Hassan: There were a few things, especially the first kind of semi-awkwardness you get.

Tom: Selling this comic at comic shows - and the people who've responded to it... Well, I must say there a lot of broken men out there.

Hassan: It's something I think anyone can really relate to.

Tom: Stop it, I'm blushing.

Hassan: I's honest and personal while being communal, which is really perfect in terms of storytelling.

Tom: I have to ask - what comics really got you hooked on the medium? Are those sort of auto-biographical tales the thing you look out for?

Hassan: I was introduced to comics on classic Spider-Man stories, the ones Marvel reproduce in those huge black and white volumes. But it wasn't until I read some of Alan Moore's work that I really got into it. You can't find autobiographical comics that easily without knowing what you are looking for.

Tom: True.

Hassan: I did try and find some, because those kind of stories are great, like American Splendor (which can be hit and miss, but when it hits it's pretty darn good). And when I found the UK indie scene it was laden with it, and generally they were pretty interesting stories.

Tom: Really? I guess there's more now.

Hassan: There's a fair few.

Tom: I remember my first comic show (maybe 4 years ago now...) and feeling like the scene was fairly disparate, and unconnected. There were many producing manga style fantasies or superhero spoofs; I guess it’s kind of taking off more now though which is really exciting to see. The autobiographical thing can be tricky though.

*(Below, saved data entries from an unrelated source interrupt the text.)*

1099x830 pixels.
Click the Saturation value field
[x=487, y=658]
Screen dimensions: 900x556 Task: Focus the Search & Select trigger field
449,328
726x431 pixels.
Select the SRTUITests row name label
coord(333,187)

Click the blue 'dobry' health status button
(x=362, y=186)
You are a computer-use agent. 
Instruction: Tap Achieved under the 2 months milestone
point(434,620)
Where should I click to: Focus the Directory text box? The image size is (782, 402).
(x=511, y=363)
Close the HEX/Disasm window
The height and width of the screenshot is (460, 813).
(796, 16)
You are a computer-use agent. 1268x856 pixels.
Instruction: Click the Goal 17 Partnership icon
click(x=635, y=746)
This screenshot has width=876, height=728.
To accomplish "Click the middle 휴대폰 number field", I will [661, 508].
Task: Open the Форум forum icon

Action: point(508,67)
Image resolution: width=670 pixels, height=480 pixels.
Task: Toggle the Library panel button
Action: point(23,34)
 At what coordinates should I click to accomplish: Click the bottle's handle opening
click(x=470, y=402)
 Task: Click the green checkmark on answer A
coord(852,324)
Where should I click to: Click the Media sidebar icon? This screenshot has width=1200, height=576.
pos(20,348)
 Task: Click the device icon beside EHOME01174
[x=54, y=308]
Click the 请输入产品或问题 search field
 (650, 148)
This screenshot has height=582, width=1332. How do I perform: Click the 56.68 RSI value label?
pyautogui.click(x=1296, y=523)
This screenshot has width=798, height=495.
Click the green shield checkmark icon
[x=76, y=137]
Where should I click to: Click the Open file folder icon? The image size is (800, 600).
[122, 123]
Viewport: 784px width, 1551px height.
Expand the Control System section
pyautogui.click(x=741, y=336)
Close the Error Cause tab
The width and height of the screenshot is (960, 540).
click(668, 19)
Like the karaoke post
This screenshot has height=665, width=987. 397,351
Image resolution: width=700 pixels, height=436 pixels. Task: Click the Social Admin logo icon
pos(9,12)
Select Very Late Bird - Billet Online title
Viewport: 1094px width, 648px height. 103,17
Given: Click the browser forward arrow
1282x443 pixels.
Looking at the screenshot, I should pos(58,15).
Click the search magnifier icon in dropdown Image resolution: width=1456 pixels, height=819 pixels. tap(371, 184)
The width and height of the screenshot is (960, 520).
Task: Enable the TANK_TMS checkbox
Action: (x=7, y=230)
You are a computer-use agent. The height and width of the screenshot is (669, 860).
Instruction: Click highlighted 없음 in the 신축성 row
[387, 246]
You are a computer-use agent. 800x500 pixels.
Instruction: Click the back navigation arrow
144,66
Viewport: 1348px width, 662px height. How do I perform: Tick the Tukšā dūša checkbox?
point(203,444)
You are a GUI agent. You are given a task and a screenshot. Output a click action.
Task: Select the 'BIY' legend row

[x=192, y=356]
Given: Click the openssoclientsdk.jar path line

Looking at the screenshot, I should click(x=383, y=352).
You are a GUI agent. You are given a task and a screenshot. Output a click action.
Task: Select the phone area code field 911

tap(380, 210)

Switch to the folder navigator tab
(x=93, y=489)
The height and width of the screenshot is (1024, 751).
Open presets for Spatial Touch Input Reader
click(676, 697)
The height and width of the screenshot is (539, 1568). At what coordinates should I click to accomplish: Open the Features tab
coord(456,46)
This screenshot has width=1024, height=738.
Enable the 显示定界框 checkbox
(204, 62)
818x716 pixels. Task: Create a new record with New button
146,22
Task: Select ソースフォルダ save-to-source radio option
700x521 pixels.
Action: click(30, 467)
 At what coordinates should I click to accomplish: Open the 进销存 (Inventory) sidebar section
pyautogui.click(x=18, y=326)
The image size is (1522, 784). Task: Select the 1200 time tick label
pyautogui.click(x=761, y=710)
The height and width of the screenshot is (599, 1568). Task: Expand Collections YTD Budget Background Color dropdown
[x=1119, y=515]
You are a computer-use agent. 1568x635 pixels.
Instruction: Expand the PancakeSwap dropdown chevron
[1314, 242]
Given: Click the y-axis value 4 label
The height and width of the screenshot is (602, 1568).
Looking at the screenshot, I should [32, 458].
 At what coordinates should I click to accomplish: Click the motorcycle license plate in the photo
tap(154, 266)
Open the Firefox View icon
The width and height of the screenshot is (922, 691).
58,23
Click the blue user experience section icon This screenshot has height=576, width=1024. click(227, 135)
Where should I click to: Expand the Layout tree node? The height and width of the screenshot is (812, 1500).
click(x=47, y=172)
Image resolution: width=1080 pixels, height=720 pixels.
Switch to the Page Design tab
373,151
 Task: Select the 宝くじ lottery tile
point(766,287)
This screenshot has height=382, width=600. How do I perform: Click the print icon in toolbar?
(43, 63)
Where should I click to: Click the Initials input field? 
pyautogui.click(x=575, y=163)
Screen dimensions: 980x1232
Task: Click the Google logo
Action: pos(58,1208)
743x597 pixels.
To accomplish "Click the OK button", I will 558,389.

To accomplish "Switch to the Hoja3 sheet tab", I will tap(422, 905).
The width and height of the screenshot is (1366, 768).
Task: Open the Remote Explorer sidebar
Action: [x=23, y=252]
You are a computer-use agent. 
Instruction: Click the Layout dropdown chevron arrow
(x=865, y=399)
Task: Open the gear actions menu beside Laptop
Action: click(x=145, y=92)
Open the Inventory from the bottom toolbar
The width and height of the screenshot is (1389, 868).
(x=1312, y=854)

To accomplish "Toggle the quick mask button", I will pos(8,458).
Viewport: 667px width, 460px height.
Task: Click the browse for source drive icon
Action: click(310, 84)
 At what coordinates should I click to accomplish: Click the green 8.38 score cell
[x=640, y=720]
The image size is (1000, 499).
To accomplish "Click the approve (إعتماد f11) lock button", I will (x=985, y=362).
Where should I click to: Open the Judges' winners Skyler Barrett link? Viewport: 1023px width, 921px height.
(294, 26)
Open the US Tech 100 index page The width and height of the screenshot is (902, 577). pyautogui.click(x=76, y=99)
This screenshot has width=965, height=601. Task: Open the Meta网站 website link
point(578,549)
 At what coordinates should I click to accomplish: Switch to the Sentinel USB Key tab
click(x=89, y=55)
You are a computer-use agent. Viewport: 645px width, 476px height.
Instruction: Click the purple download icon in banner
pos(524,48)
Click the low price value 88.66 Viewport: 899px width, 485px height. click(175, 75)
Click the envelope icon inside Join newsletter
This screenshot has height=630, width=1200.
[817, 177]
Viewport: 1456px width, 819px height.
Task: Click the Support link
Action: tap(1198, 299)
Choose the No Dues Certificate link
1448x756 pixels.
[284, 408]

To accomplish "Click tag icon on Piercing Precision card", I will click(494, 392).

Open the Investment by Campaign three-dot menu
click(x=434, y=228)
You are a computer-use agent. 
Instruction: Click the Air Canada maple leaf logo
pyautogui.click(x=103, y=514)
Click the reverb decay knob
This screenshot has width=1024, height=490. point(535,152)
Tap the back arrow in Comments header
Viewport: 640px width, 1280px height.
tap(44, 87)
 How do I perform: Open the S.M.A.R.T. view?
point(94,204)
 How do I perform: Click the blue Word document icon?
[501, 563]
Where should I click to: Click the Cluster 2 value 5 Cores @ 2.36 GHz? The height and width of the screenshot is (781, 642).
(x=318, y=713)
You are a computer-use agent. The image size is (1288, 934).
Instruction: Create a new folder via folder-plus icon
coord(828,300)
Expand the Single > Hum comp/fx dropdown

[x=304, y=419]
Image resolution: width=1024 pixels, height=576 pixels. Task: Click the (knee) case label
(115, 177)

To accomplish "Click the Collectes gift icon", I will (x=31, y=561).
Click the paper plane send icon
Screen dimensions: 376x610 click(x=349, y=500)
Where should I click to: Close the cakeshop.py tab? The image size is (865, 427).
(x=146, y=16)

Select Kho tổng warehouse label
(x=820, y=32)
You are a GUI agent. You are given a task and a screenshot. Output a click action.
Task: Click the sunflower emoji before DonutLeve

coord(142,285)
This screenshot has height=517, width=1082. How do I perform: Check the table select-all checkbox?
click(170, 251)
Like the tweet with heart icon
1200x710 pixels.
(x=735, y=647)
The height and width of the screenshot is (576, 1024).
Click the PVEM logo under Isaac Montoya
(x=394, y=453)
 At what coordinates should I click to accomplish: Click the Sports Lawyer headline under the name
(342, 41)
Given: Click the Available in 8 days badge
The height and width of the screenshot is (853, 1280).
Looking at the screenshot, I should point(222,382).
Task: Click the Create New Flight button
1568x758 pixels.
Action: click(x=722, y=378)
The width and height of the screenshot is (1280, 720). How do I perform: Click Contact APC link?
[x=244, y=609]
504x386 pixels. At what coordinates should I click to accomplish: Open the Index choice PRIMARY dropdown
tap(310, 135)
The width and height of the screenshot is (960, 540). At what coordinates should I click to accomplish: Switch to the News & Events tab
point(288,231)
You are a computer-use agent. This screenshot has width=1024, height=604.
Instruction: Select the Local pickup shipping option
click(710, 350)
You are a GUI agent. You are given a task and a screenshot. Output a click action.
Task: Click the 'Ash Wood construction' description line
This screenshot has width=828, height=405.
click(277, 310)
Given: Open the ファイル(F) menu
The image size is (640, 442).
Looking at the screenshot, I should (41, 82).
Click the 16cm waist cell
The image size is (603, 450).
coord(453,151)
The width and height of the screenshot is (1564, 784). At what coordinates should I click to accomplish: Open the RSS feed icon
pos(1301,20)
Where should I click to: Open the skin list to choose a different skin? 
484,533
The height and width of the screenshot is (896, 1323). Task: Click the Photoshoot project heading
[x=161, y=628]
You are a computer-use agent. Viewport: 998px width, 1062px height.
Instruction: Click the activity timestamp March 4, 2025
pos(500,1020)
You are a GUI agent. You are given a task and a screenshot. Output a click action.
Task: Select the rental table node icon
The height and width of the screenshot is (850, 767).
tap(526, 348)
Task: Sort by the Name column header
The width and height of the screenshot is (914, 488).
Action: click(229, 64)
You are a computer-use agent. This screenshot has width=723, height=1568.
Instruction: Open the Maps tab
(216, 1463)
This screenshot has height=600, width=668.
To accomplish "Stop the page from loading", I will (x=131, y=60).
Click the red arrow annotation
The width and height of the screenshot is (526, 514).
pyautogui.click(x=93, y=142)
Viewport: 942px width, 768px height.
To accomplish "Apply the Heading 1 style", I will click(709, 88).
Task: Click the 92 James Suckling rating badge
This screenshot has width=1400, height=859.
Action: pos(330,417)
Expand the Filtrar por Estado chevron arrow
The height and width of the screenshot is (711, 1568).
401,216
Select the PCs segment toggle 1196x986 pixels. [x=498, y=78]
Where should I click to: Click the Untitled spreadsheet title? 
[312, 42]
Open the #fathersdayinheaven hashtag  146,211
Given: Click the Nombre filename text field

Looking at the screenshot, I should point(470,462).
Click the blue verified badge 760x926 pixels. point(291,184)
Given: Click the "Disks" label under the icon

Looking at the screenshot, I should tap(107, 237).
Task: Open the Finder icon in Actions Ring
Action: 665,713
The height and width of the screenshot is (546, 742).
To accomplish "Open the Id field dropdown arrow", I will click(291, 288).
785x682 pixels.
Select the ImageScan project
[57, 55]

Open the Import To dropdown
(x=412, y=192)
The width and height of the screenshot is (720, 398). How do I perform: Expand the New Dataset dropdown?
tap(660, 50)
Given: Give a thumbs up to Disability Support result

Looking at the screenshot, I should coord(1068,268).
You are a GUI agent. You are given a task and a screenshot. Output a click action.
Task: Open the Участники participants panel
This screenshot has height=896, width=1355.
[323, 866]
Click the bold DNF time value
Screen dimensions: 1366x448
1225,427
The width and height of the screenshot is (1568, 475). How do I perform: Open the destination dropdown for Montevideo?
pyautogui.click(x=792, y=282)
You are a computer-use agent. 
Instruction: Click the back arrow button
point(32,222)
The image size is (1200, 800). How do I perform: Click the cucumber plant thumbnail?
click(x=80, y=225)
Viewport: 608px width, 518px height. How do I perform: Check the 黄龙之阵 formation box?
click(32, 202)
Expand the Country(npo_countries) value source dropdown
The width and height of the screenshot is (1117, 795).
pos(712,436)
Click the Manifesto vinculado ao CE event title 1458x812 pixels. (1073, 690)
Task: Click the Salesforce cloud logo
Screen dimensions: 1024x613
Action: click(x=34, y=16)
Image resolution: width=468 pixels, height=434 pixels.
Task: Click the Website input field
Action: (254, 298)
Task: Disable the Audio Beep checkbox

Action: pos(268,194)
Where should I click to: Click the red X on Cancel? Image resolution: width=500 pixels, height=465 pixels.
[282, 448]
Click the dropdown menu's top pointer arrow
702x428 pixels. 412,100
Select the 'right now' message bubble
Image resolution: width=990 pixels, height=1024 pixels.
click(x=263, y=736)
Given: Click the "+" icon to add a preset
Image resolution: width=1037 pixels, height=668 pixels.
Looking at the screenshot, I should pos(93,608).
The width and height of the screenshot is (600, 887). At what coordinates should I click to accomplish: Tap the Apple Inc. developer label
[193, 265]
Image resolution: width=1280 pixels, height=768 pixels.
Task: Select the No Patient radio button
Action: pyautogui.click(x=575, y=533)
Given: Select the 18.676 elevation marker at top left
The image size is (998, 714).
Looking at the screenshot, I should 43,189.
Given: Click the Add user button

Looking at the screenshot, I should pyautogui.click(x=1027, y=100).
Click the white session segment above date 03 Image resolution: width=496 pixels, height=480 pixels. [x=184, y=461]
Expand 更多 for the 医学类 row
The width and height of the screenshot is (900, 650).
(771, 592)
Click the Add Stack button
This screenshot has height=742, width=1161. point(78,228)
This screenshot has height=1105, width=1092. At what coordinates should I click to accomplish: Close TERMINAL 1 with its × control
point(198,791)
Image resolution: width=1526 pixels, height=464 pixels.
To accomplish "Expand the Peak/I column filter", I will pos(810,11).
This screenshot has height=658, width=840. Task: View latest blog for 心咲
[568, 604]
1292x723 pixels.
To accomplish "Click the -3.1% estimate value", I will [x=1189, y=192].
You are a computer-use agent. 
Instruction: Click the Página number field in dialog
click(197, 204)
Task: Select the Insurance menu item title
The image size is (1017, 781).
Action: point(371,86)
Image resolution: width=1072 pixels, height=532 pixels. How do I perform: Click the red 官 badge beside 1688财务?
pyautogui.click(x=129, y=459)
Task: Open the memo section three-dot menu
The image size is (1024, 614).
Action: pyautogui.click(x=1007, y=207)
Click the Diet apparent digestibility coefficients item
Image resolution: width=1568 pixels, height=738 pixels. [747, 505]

There has be something worth saying or you run the risk of being overly self-obsessed and alienating your audience.

Hassan: Regards the autobiographical stories, I think it's finding the balance of a communal idea and personal stories, something everyone can relate to, but also you're reading a unique story. The UK scene has really come into its own I think as people have started getting online. I think that's one of the reasons there's been a bit more interest recently, obviously anything online is far easier to find and to share.

Tom: That's true - the internet is both a blessing and a curse though. As Simon Munnery once said - a thousand monkeys WERE given a thousand typewriters - it’s called the internet.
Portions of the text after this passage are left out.